Jo Ann Kelley worked summers on the Cape, and her late husband, Chet Kelley, was a radio newsman who covered the Kennedy presidency. She lives in Yarmouth Port.
“I got a summer job at the old Filene’s in West Hyannis. For that time it was very chichi and upscale. There just weren’t a lot of stores on the Cape back then, so the Kennedys all shopped there. This was around the time Jack and Jackie were married, and so we saw quite bit of her. They were just regular people, nobody was really nonplussed by it. And Jackie was pretty quiet and reserved.
“Up until John Kennedy became president, Hyannis was a pretty quiet place, and then—boom!—he was no longer John Kennedy, U.S. Senator, but President of the United States. We suddenly had this presidential status, but we had just one stoplight, no big hotels, the hospital was tiny. Now we had Secret Service all around. The police and fire departments had to build up.
“On the day President Kennedy was killed, my sister called me up, just crying, telling me he’d been shot. That night, a gentleman from across the street who was Jewish and had snuck out in the dark of night from Russia years before, came over to our home. He was devastated. He paced back and forth in our little house for I don’t even know how long, saying over and over again, ‘Not in America. Not in America.’”
“When I gave them those Kennedy half-dollars, they cried and cried. You’d have thought I’d given them a million dollars.”
A former Hyannis Port resident and longtime friend of the late Senator Edward M. Kennedy, McKeag lives in South Carver.
“In 1974 I was on my honeymoon in Europe. Before I left, a friend of mine had told me that the Italians loved John Kennedy.
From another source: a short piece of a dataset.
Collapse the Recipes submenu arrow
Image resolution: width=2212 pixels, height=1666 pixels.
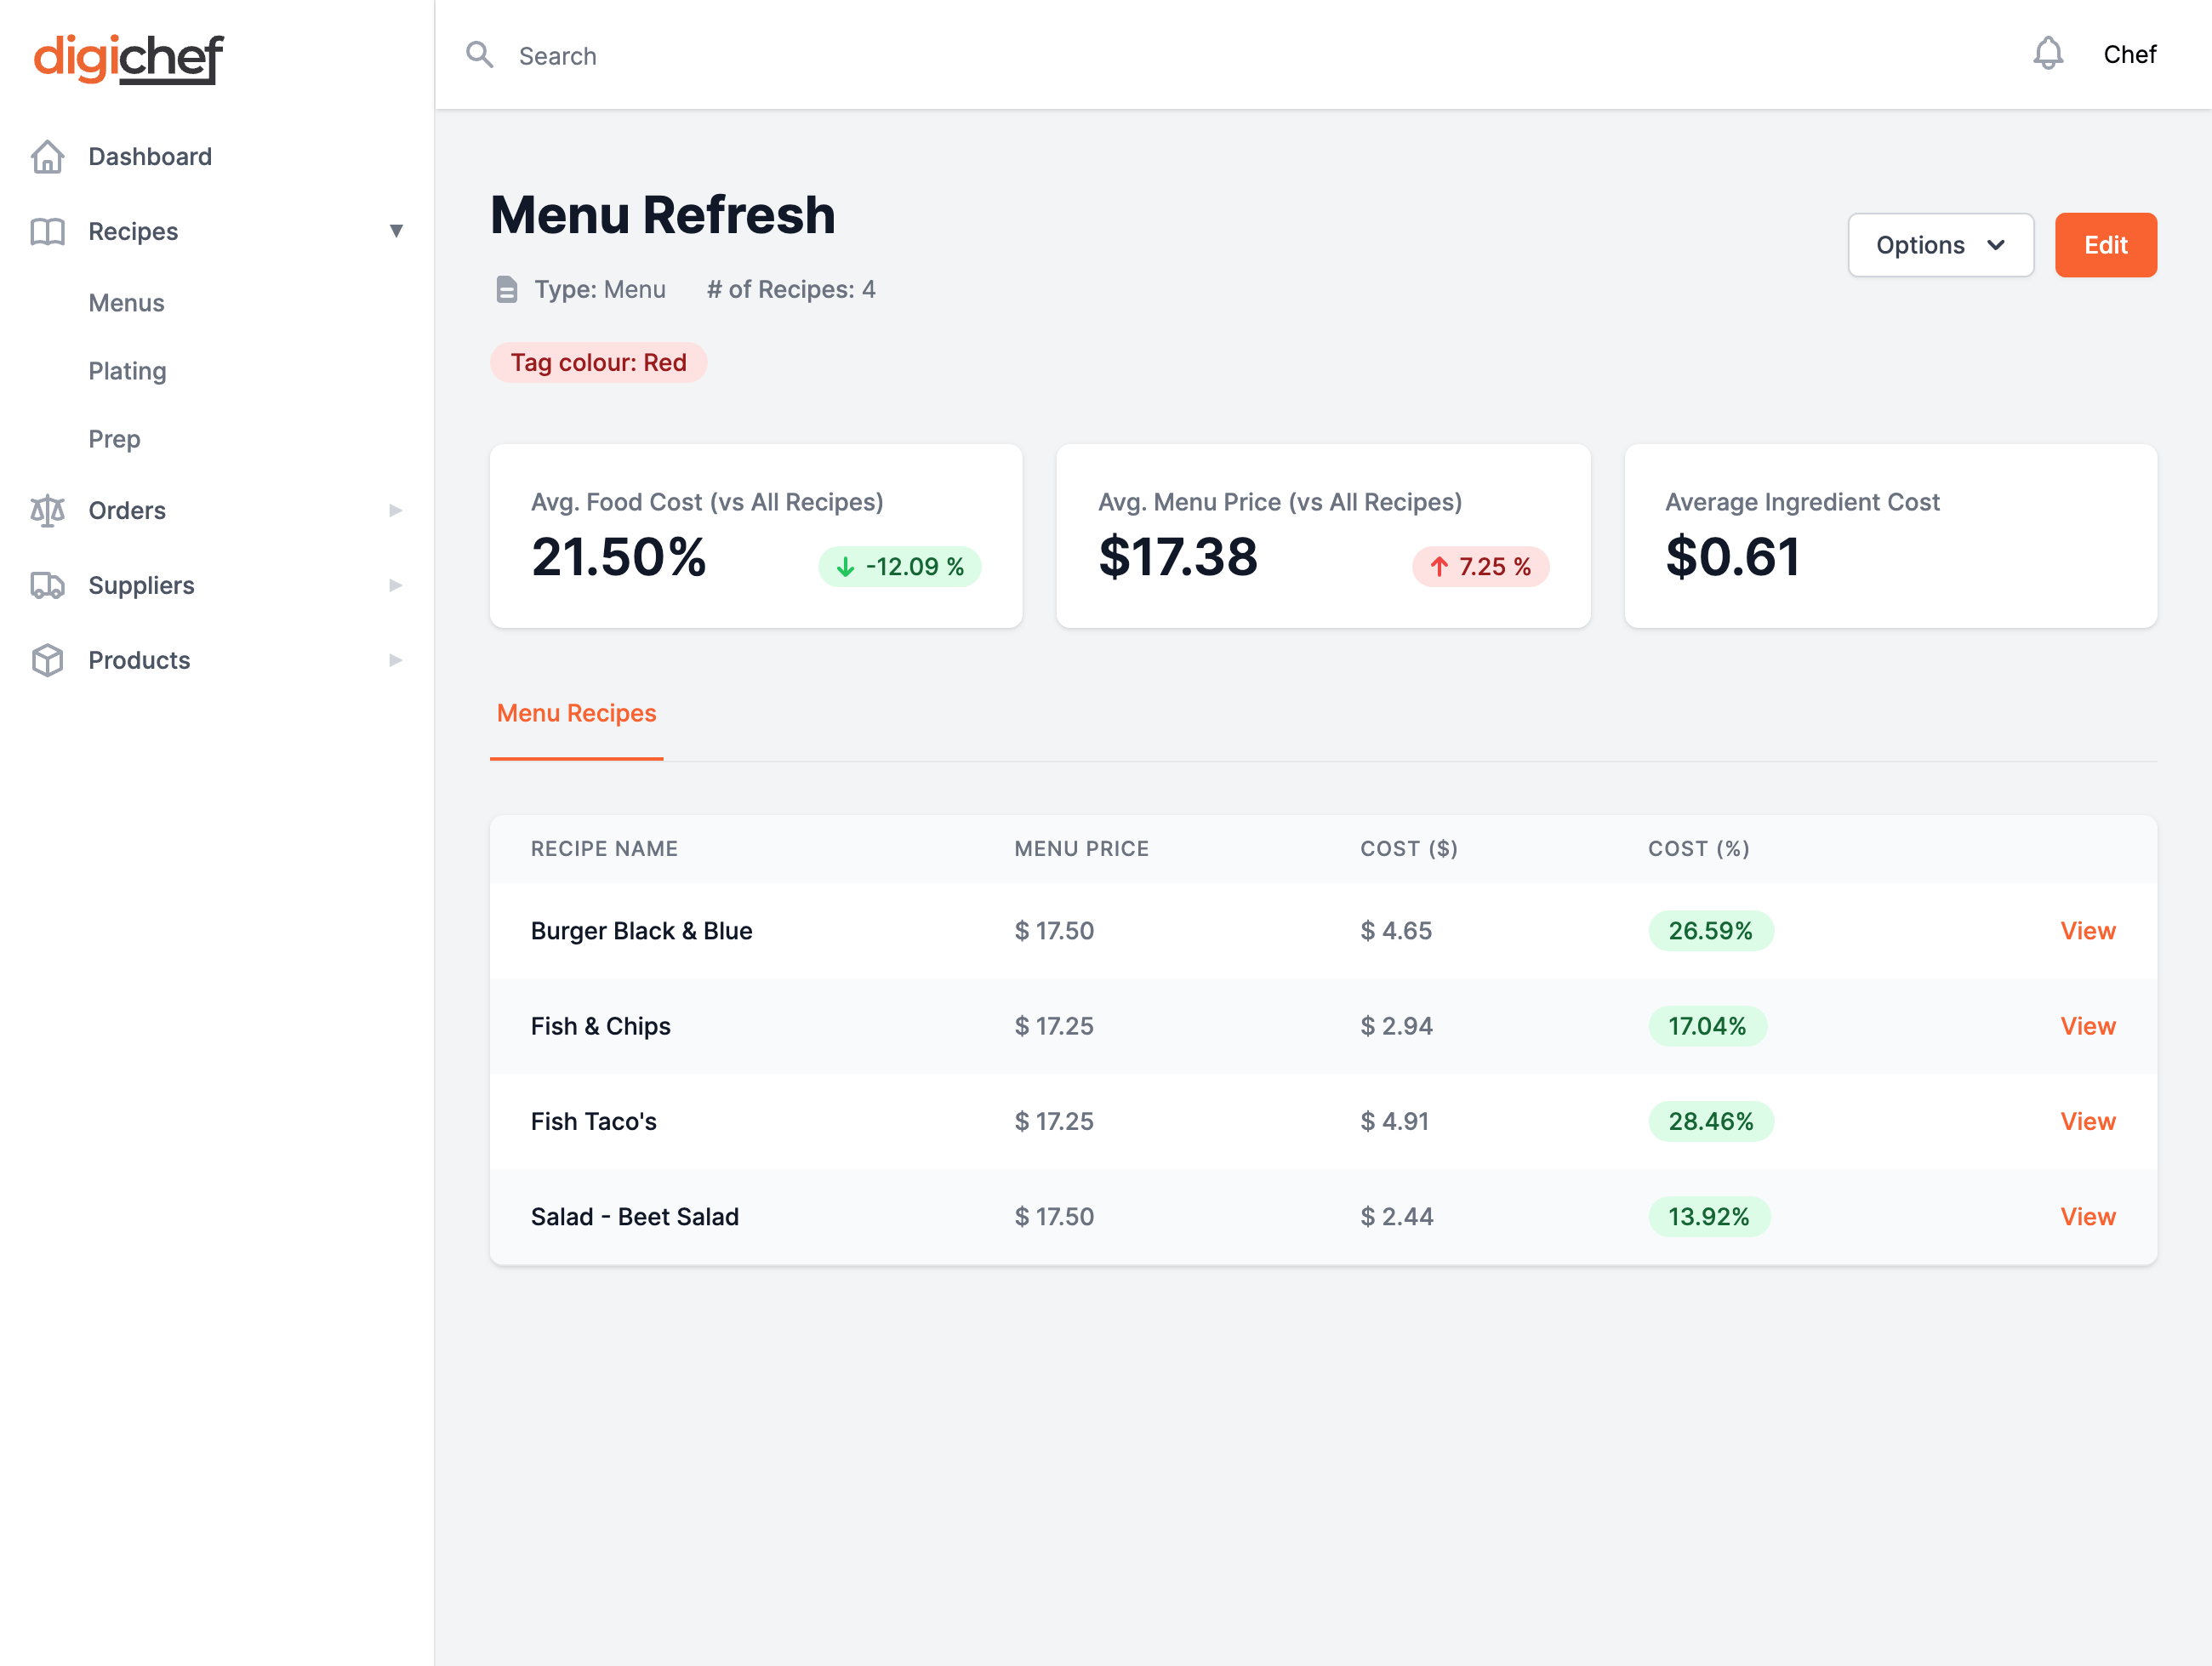(x=396, y=232)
I had saved all these Kennedy half-dollars, so I threw a bunch into my bag, thinking we might meet some people who would get a kick out of them.
“We were in this little fishing village outside Naples, on the beach. One night we ended up at this party, and when people found out we were Americans, we got invited to all these homes. The first house we go into, there’s a picture of the pope on one wall and John Kennedy on the other. We go to another house, same thing. The next house, it’s the same. So now I remember those half-dollars. I went back to our room and grabbed a handful and brought them back for the wives. I’m telling you, when I gave them those [coins], they cried and cried, and just held them tight. You’d have thought I’d given them a million dollars.
“Years later, my neighbors told me how Rose Kennedy used to walk uphill to the golf course and walk the nine holes. Sometimes she’d play. Every now and then a car with tourists would pull up. They’d say, ‘Mrs. Kennedy, how are you?’ And if she liked them, she’d say, ‘Would you like to see where the President spent his summers as a young man and then as president?’ And she’d take them down to the house and give them a tour. Isn’t that amazing?”